When reviewing the readings in the MHM, Timothy noticed the overall vibration levels within the pump had risen sharply since the last survey, indicating a rapidly deteriorating pump bearing.
Water Engineering Technologies maintenance team sprang into action and after disassembling the pump, identified a damaged bearing and replaced it. The defective bearing, which was spinning at a phenomenal speed in the pump shaft, would have caused pump failure and significant secondary damage.
Lead Condition Monitoring Engineer Stephen Moore said if the team hadn’t identified this fault, it would have resulted in us needing to refurbish or even replace the pump at high cost.

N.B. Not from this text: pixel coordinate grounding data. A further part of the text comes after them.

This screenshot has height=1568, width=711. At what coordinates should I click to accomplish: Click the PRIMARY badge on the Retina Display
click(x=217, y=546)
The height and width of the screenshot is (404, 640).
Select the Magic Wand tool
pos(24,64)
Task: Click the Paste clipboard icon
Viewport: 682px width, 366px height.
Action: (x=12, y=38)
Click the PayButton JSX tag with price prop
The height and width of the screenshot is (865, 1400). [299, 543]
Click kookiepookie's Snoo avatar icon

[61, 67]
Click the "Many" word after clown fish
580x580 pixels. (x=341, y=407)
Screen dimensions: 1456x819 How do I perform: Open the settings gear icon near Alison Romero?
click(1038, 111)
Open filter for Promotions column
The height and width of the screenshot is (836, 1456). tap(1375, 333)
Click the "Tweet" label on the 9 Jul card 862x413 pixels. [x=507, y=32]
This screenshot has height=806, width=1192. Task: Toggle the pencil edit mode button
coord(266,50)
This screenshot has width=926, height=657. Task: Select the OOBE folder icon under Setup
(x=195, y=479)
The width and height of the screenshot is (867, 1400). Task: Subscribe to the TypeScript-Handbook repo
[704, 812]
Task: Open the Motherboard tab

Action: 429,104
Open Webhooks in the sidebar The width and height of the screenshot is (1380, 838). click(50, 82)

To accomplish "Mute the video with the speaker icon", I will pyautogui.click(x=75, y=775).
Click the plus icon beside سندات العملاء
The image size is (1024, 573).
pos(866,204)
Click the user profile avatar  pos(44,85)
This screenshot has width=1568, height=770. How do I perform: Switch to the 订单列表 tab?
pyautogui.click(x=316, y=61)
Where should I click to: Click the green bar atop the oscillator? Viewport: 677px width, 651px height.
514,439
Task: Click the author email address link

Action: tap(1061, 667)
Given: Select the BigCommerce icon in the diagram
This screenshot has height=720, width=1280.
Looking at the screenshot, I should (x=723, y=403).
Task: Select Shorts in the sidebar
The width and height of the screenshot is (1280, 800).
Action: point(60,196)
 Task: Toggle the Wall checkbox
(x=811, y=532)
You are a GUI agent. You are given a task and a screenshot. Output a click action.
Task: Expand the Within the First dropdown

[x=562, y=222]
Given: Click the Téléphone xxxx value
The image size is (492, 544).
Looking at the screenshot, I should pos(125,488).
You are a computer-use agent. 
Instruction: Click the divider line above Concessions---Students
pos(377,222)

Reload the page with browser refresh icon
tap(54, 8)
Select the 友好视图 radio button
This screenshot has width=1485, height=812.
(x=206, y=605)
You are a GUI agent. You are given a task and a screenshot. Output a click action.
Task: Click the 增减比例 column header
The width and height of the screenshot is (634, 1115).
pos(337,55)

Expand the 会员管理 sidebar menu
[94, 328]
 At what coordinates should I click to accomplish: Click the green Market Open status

“The wonderful thing about our condition-based maintenance programs is that we have replaced the traditional visual and audible inspections of assets with the use of portable analysers,” Stephen said.
"These have enabled us to make really well-informed decisions about the most appropriate time to repair, rehabilitate or replace an asset before failure can occur."
Senior Manager Maintenance Nima Gorjian Jolfaei said the smart technology has helped changed the way we do things.
"We no longer simply refurbish or replace components at fixed time intervals based on the rationale that this will reduce the incidence of breakdowns," Nima said.
"In most cases, this sort of scheduled maintenance was based on manufacturers recommendations, best guesses or a mixture of both, with very little evidence of root causes of actual or potential failures identified.
"As a result of our use of smart condition monitoring technology, we now have a much better understanding about why these assets wear out, how they behave, why they fail, and the ways in which they respond to various operating conditions and environments."